Hal ini ditegaskan kembali dalam Pasal 10 ayat (3) Undang-Undang Nomor 36 Tahun 2008  bahwa:

“Nilai perolehan atau pengalihan harta yang dialihkan dalam rangka likuidasi, penggabungan, peleburan, pemekaran, pemecahan, atau pengambilalihan usaha adalah jumlah yang seharusnya dikeluarkan atau diterima berdasarkan harga pasar, kecuali ditetapkan lain oleh Menteri Keuangan.”

Berdasarkan kuasa exception clause pada Pasal 10 ayat (3) diatas, Menteri Keuangan diberi wewenang untuk menetapkan nilai lain selain harga pasar atas transaksi yang dilakukan oleh Wajib Pajak dalam rangka likuidasi, penggabungan, peleburan, pemekaran, pemecahan, atau pengambilalihan usaha, yaitu atas dasar nilai sisa buku (pooling of interest) yang diatur lebih lanjut dalam Peraturan Menteri Keuangan Nomor 43/PMK.03/2008 tentang Penggunaan Nilai Buku Atas Pengalihan Harta dalam Rangka Penggabungan, Peleburan, atau Pemekaran Usaha.

Dalam hal Wajib Pajak yang melakukan penggabungan, peleburan, atau pengambilalihan usaha dengan menggunakan metode harga pasar wajar, maka dapat menimbulkan selisih harga di atas harga nilai buku, yang dianggap sebagai keuntungan yang sering disebut dengan goodwill, yang merupakan Objek PPh berdasarkan pasal 4 ayat (1) huruf d Undang-Undang Nomor 36 Tahun 2008. Sebelum membahas lebih lanjut, berikut ini definisi dan gambaran dari transaksi merger, konsolidasi, dan akuisisi.

a.    Penggabungan Usaha atau Merger
Penggabungan Usaha atau merger merupakan penggabungan dari dua atau lebih Wajib Pajak Badan yang modalnya terbagi atas saham dengan cara tetap mempertahankan berdirinya salah satu badan usaha yang tidak mempunyai sisa kerugian atau mempunyai sisa kerugian yang lebih kecil. Secara ringkas berikut ilustrasi terjadinya transaksi merger:

merger1

Dalam hal ini, PT A membeli semua aset neto (harta – utang) milik PT B, sehingga penggabungan usaha atau merger mengakibatkan salah satu badan usaha tetap survive yaitu PT A.

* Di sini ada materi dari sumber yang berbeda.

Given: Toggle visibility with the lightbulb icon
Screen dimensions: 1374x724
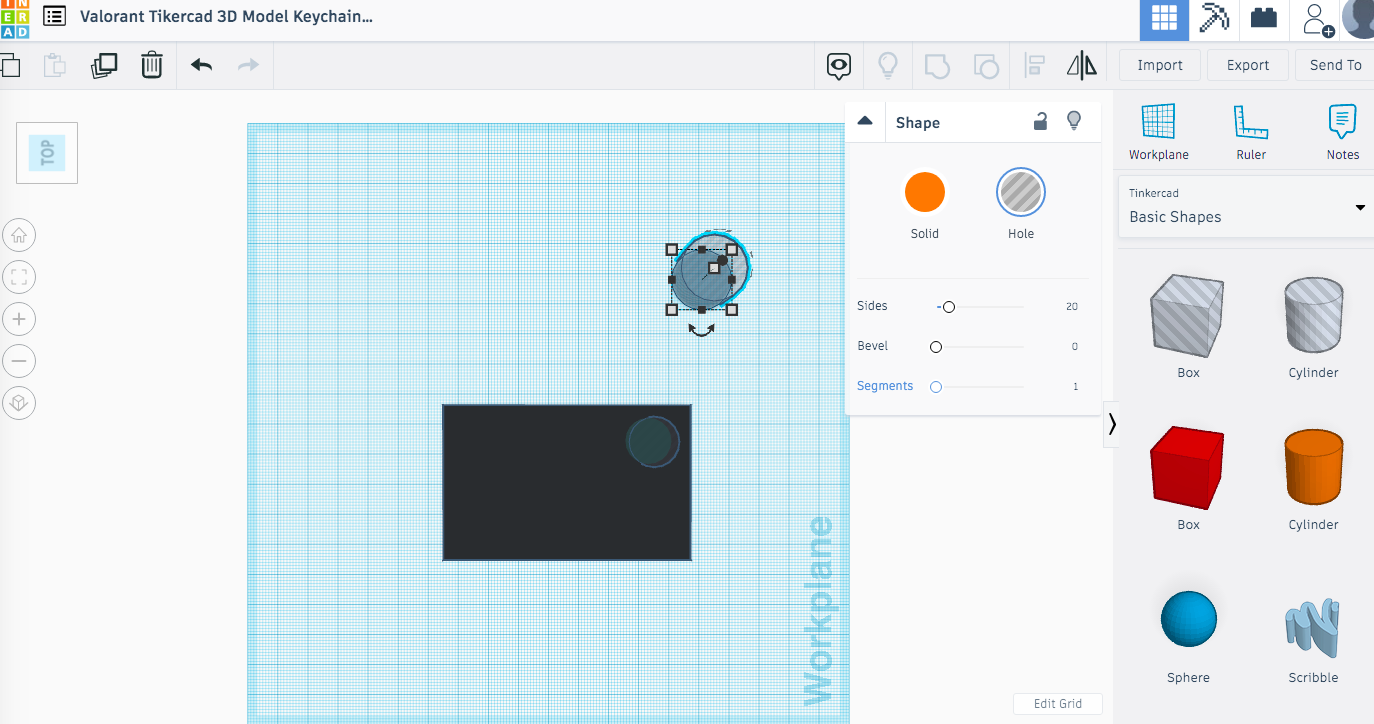Looking at the screenshot, I should pyautogui.click(x=1074, y=120).
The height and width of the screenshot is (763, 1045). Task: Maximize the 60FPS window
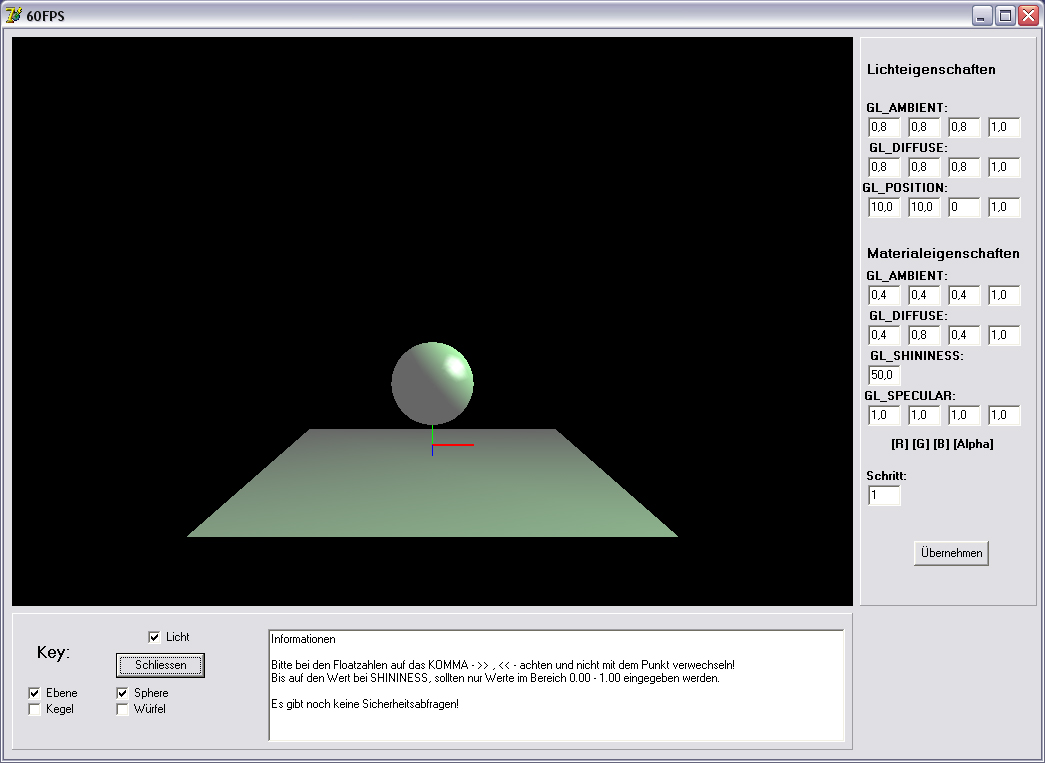click(x=1006, y=15)
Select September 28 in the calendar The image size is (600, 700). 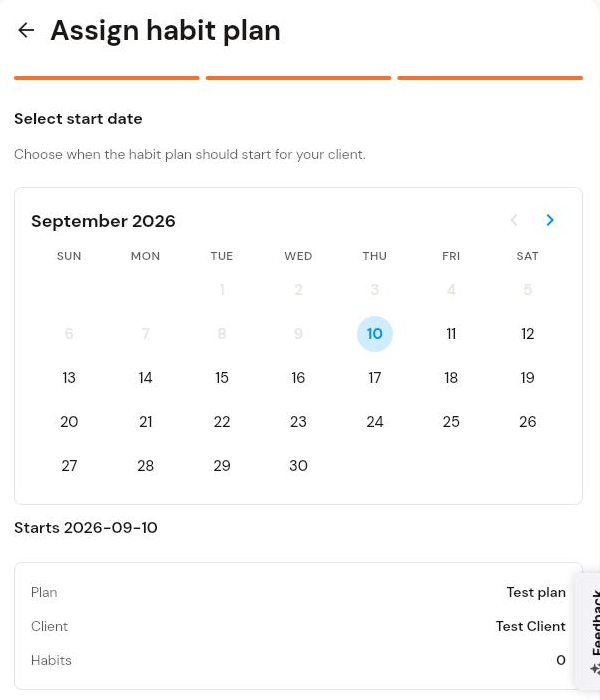[x=146, y=466]
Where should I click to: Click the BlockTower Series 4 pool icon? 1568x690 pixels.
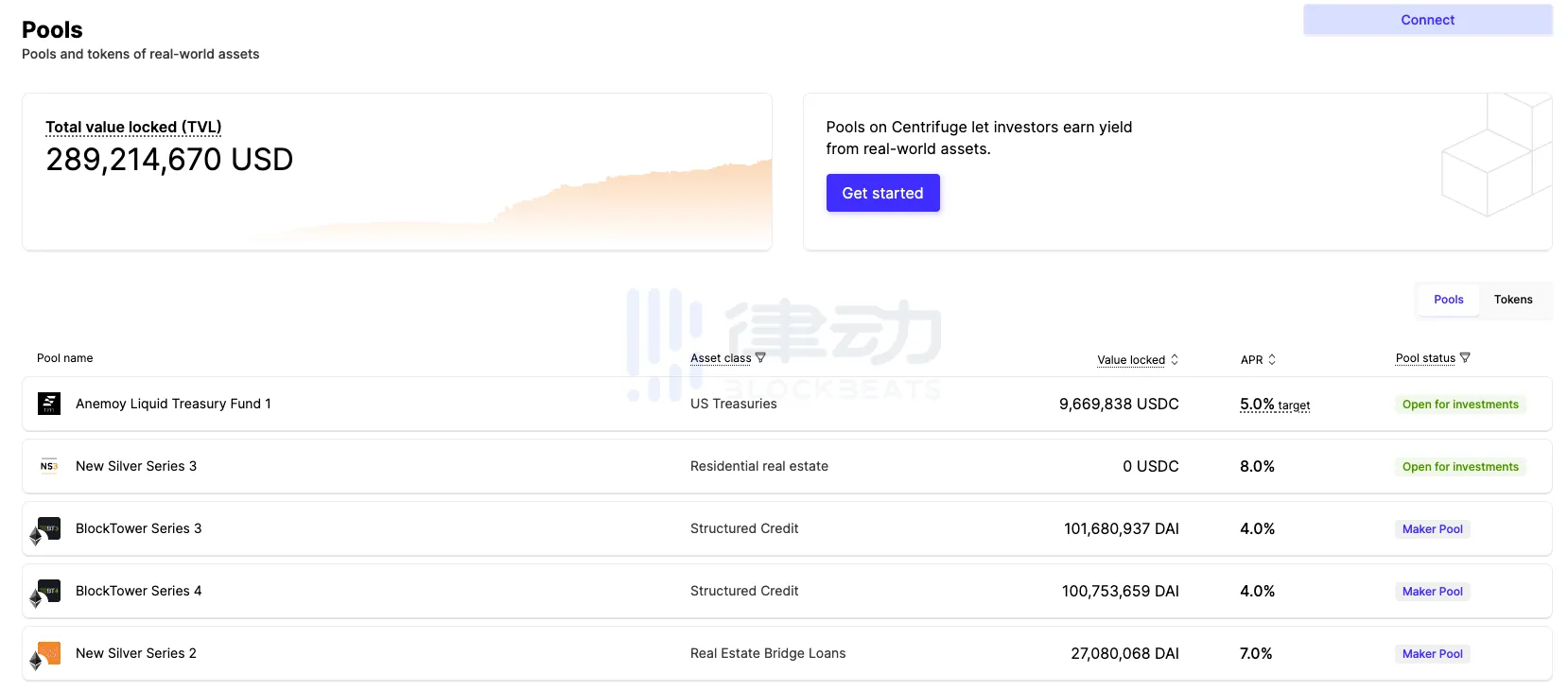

b.    Peleburan Usaha atau Konsolidasi
peleburan usaha atau konsolidasi adalah penggabungan dari dua atau lebih Wajib Pajak Badan yang modalnya terbagi atas saham dengan cara mendirikan badan usaha baru. Secara ringkas berikut ilustrasi terjadinya konsolidasi :

 
 merger2
 
Namun, dalam praktek di lapangan transaksi ini jarang dilakukan, dikarenakan dengan didirikannya perusahaan baru maka perlu melakukan branding kembali untuk mendapatkan kepercayaan konsumen sehingga langkah inikurang realistis.

c.    Pemekaran Usaha atau Akuisisi
Pemekaran usaha atau akusisi adalah pemisahan satu Wajib Pajak Badan yang modalnya terbagi atas saham menjadi dua Wajib Pajak Badan atau lebih dengan cara mendirikan badan usaha baru dan mengalihkan sebagian harta dan kewajiban kepada badan usaha baru tersebut yang dilakukan tanpa melakukan likuidasi badan usaha yang lama.

merger3

Dalam hal Wajib Pajak melakukan Pemekaran usaha dengan akuisisi dengan pembelian saham, maka masing-masing Wajib Pajak tetap survive dan melanjutkan bisnis tanpa melakukan likuidasi badan usaha yang lama.

Syarat Penggunaan Nilai Buku
Wajib Pajak yang dapat menggunakan nilai buku atas pengalihan harta berdasarkan Peraturan Menteri Keuangan Nomor 43/PMK.03/2008 adalah:

  1. Wajib Pajak yang melakukan pengalihan harta dalam rangka merger, yang meliputi penggabungan usaha atau peleburan usaha;
  2. Wajib Pajak yang melakukan pengalihan harta dalam rangka pemekaran usaha, yaitu:
    1. Wajib Pajak yang belum Go Public yang akan melakukan penawaran umum perdana (Initial Public Offering); atau
    2. Wajib Pajak yang telah Go Public sepanjang seluruh badan usaha hasil pemekaran melakukan penawaran umum perdana (Initial Public Offering).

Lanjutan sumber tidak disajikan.